The Constitution’s Original Preamble
This is a forgotten aspect of American history. It is worth mentioning.
The Preamble is the most famous section of the Constitution.
We the People of the United States, in Order to form a more perfect Union, establish Justice, insure domestic Tranquility, provide for the common defence, promote the general Welfare, and secure the Blessings of Liberty to ourselves and our Posterity, do ordain and establish this Constitution for the United States of America.
The phrase, “We the People of the United States,” has been quoted ever since its adoption in 1788. But it was not in the original Preamble.
On August 7, the Committee of Detail submitted a tentative version of the Constitution. Here was the Preamble.
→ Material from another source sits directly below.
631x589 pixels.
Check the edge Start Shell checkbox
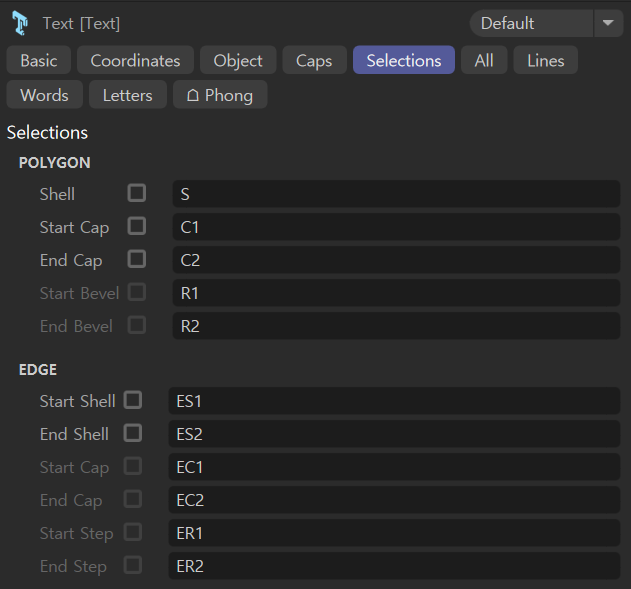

We the people of the States of New Hampshire, Massachusetts, Rhode-Island and Providence Plantations, Connecticut, New-York, New-Jersey, Pennsylvania, Delaware, Maryland, Virginia, North-Carolina, South-Carolina, and Georgia, do ordain, declare, and establish the following Constitution for the Government of Ourselves and Our Posterity.
There was a problem. This was not immediately recognized. The Preamble named all 13 states. But some of the states might not ratify it. Rhode Island was not expected to, and only barely did by a vote of 34 to 32: the last state to ratify.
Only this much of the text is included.